200 years ago today, in the morning of 20 March 1811, Paris reverberated with 101 gunshots announcing the birth of the longed-for heir to the imperial throne. In 1809 Emperor Napoléon I had divorced Empress Joséphine as she was unable to give him the heir he felt the Empire needed in order to survive him and in her place he had taken as his wife Archduchess Marie-Louise of Austria. The birth of their first child nearly a year after the wedding was however complicated and the infant remained their only child.
Born at 8.20 a.m. at the Tuileries Palace, the Prince Imperial was given the names Napoléon François Joseph Charles and the title King of Rome. He was christened in Notre-Dame on 9 June 1811.
The birth of the heir might in hindsight be considered the high point of the First Empire. The decline began already the following year with the disastrous Russian campaign and in April 1814 Napoléon I was forced to abdicate and go into exile. Empress Marie-Louise fled to Vienna, taking her son with her, and the former Emperor never saw his wife or his son again.
At the end of his second reign, the so-called Hundred Days, Napoléon I abdicated on 22 June 1815 in favour of his son, who then became Emperor Napoléon II. But he remained in Vienna and his short reign came to an end on 7 July, when the fugitive Louis XVIII was again proclaimed King of France.
The former Napoléon II was renamed Franz and given the title Duke of Reichstadt by his maternal grandfather, Emperor Franz I of Austria. He lived out the remainder of his life at the Austrian court, where he was kept under surveillance and generally encouraged to forget everything about his French past, which he refused to do.
The Duke of Reichstadt died from tuberculosis at Schönbrunn Palace on 22 July 1832, aged only 21. In December 1940 his mortal remains were, on the orders of Adolf Hitler, brought to Paris and interred in the crypt where his father had been laid to rest after his remains were brought back from St Helena a hundred years earlier.

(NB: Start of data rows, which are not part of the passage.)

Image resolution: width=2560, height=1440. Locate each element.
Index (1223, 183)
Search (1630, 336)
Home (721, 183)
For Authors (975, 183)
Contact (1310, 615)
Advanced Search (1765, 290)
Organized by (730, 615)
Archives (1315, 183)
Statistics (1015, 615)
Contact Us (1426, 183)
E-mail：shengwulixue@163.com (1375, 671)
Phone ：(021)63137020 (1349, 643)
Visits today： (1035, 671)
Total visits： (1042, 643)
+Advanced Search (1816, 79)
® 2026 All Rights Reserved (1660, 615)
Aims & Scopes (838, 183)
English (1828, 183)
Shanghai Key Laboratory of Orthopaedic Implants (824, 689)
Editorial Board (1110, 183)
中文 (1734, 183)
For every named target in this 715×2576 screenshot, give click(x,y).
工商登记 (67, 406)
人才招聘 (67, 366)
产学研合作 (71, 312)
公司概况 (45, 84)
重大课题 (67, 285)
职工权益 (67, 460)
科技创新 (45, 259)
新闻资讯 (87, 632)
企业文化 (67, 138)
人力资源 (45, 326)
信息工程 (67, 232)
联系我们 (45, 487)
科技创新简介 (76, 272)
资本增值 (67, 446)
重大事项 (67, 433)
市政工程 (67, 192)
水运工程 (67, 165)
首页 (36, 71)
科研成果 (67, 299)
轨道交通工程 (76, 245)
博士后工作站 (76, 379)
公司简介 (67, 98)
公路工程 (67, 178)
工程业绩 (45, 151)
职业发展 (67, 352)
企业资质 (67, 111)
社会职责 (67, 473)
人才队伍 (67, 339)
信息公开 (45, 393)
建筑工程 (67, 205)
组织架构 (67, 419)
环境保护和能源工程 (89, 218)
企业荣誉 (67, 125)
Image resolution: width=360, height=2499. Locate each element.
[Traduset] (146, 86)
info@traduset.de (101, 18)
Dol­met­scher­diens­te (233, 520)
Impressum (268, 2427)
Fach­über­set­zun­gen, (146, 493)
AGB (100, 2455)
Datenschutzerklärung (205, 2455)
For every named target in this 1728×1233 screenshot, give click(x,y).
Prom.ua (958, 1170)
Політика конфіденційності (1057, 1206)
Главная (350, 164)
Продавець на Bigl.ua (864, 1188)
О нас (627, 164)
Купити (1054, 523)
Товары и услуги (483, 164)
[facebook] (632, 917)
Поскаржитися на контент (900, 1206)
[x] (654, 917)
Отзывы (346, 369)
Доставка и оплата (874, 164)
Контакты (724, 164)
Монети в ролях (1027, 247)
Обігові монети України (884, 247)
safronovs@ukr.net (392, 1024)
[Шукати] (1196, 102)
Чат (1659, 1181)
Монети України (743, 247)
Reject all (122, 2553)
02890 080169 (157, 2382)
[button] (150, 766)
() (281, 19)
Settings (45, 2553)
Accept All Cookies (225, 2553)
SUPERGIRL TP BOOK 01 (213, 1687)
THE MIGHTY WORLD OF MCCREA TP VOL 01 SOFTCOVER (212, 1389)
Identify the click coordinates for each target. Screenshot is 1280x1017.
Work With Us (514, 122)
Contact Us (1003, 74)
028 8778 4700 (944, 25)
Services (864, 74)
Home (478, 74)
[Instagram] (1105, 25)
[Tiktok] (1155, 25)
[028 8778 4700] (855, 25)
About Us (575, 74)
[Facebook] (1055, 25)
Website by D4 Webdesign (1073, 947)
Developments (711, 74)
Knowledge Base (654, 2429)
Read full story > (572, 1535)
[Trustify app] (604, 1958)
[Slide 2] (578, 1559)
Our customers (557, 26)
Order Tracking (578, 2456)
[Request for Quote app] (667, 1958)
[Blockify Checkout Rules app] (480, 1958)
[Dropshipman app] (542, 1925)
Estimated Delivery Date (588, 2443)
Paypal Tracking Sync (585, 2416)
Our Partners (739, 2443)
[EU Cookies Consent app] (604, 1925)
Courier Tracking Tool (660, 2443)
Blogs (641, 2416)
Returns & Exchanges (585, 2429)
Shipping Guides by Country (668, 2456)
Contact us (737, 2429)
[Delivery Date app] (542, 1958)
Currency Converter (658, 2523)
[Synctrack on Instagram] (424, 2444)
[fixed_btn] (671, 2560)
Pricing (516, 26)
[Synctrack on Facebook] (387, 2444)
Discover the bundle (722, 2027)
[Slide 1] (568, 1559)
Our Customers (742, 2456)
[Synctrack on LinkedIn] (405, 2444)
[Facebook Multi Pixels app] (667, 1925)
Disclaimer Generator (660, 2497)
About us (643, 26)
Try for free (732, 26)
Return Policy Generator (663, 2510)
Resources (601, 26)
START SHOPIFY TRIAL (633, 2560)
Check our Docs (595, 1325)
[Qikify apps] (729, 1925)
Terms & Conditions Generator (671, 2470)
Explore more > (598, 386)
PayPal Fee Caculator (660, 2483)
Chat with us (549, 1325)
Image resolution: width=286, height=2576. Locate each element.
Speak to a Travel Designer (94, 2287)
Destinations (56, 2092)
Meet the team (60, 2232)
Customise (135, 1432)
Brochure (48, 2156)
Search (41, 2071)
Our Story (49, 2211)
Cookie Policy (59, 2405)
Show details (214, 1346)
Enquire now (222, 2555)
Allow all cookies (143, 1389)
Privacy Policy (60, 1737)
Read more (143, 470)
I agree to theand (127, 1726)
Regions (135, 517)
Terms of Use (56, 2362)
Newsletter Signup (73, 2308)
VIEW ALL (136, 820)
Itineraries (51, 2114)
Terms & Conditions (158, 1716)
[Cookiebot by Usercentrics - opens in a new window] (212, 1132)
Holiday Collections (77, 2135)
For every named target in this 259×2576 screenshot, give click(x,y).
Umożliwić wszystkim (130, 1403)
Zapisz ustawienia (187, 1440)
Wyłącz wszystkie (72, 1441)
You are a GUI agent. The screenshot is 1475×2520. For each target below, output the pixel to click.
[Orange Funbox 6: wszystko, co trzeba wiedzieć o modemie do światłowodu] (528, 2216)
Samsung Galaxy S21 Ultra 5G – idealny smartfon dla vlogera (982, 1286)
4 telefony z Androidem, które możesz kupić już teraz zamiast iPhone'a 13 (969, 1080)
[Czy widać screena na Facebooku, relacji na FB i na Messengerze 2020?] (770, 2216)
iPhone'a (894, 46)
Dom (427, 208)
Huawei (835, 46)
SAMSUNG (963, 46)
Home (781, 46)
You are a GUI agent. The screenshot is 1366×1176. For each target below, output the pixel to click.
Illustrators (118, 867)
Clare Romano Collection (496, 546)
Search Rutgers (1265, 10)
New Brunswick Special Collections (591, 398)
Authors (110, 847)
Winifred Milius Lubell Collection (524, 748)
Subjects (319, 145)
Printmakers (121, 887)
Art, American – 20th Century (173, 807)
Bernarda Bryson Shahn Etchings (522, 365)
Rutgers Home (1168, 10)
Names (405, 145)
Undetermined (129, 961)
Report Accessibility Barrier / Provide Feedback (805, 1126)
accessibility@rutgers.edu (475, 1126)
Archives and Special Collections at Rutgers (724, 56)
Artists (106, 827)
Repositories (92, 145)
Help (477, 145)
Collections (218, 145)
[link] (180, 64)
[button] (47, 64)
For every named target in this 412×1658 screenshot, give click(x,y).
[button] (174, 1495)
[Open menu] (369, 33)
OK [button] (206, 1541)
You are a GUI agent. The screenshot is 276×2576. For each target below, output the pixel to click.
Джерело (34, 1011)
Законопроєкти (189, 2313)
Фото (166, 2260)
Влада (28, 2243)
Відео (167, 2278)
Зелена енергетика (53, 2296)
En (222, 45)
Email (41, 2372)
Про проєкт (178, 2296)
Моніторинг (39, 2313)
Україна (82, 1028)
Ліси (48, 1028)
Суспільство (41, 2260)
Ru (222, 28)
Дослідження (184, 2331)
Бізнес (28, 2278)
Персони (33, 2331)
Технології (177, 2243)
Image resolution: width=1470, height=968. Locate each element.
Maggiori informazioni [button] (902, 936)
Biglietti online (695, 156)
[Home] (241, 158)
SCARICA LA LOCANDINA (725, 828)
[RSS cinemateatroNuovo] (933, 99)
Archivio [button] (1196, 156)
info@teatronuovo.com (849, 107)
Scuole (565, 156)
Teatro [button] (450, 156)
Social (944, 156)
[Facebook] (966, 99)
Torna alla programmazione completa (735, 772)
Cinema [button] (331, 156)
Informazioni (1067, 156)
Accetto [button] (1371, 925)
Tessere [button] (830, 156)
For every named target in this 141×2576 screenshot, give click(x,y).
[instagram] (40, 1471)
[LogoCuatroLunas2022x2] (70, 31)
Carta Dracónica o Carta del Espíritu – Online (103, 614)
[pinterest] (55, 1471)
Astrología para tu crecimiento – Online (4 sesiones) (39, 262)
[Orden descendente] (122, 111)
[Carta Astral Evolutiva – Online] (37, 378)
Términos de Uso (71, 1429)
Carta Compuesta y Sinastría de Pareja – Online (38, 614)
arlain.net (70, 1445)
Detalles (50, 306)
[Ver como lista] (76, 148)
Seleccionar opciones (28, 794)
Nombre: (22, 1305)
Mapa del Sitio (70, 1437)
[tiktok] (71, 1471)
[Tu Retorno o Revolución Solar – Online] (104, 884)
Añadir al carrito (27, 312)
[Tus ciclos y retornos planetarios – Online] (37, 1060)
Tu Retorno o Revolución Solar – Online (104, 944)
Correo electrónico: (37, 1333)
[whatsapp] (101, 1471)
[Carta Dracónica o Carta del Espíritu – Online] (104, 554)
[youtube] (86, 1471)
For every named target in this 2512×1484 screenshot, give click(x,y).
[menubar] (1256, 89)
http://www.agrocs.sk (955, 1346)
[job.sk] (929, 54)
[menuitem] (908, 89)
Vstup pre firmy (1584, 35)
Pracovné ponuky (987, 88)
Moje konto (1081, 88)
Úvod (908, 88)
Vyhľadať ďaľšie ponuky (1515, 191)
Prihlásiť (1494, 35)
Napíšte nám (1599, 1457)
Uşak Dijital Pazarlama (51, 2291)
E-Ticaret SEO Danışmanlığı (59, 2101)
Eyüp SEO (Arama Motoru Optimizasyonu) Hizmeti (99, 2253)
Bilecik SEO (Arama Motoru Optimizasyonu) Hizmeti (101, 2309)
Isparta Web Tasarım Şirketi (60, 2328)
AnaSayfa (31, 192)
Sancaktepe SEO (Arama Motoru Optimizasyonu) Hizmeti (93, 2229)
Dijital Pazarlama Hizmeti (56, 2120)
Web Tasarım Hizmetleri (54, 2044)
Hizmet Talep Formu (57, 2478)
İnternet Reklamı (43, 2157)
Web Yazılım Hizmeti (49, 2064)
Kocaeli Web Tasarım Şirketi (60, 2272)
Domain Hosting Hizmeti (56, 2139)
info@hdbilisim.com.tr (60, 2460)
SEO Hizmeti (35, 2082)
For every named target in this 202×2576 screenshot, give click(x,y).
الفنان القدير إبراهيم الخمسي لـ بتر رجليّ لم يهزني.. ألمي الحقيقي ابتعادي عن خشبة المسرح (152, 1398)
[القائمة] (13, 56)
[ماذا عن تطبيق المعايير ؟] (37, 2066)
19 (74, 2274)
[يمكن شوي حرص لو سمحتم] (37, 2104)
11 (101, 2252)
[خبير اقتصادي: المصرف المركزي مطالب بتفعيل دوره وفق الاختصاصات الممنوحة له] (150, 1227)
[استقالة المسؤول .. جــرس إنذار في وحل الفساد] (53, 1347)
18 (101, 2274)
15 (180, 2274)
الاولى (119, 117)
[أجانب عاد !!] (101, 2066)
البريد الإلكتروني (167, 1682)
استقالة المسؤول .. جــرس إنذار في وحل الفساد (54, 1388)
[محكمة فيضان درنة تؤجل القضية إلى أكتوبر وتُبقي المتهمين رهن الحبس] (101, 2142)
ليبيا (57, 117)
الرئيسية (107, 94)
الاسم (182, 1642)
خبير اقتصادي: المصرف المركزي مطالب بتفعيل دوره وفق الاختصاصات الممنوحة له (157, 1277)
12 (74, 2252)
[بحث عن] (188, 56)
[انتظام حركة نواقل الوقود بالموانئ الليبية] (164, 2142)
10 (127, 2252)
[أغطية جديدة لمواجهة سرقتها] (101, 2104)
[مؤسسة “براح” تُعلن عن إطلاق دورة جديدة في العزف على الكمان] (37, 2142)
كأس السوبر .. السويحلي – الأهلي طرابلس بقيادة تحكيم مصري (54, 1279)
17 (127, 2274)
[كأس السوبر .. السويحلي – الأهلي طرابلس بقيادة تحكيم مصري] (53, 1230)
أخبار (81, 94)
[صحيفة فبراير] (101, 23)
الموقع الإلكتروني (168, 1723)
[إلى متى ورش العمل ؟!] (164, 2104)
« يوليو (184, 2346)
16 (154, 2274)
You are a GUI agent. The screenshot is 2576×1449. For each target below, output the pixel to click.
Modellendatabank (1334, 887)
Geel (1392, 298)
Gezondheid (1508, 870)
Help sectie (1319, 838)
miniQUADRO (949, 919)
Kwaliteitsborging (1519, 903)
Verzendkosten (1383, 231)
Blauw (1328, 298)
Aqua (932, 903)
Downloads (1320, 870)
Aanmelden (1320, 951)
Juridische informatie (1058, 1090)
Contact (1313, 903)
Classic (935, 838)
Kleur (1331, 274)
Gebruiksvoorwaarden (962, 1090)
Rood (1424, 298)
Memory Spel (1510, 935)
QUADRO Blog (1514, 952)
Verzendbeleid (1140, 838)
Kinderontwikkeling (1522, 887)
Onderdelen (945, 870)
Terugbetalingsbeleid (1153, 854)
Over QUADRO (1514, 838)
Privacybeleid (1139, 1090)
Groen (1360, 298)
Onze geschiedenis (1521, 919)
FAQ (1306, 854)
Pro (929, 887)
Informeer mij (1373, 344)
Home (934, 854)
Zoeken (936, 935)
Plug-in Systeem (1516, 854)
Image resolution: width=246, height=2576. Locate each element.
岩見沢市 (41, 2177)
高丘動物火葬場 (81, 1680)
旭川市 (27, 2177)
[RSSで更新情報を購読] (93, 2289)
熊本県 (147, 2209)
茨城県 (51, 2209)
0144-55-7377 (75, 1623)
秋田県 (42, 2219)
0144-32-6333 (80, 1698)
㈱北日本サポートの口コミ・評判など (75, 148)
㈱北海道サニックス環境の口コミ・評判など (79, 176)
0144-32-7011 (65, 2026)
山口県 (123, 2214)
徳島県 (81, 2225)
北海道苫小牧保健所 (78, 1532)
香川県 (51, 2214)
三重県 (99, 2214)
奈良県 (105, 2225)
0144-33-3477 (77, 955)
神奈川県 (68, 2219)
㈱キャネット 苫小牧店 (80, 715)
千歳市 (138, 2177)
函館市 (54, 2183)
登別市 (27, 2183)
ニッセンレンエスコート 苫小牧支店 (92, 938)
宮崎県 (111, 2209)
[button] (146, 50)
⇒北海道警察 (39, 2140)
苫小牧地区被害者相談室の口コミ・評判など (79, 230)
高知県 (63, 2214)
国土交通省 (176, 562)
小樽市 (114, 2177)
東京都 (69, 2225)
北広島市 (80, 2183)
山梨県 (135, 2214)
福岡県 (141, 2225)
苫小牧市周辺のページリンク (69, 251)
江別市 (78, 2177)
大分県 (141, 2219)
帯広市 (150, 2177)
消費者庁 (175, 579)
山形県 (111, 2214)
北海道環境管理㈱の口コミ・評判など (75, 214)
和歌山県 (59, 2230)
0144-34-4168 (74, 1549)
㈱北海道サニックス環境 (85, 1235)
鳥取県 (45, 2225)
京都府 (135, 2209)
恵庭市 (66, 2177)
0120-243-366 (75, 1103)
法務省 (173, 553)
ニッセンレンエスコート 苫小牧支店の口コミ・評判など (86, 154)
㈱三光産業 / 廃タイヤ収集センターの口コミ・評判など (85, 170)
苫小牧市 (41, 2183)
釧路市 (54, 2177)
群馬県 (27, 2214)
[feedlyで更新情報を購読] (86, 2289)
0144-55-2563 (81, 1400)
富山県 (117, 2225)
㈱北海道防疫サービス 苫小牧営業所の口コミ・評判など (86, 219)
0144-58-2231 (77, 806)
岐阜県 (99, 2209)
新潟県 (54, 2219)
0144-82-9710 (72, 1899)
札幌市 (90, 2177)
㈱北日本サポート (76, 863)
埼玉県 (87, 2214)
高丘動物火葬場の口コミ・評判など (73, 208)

The portrait of the King of Rome wearing the Grand Cross of the Legion of Honour was commissioned in 1812 from François Gérard by Empress Marie-Louise, who had it sent to her husband in Russia. It arrived on the eve of the Battle of Moskowa and the Emperor had it put on display outside his tent to inspire his troops. Today it is to be found in the Musée Napoléon Ier at Fontainebleau Palace.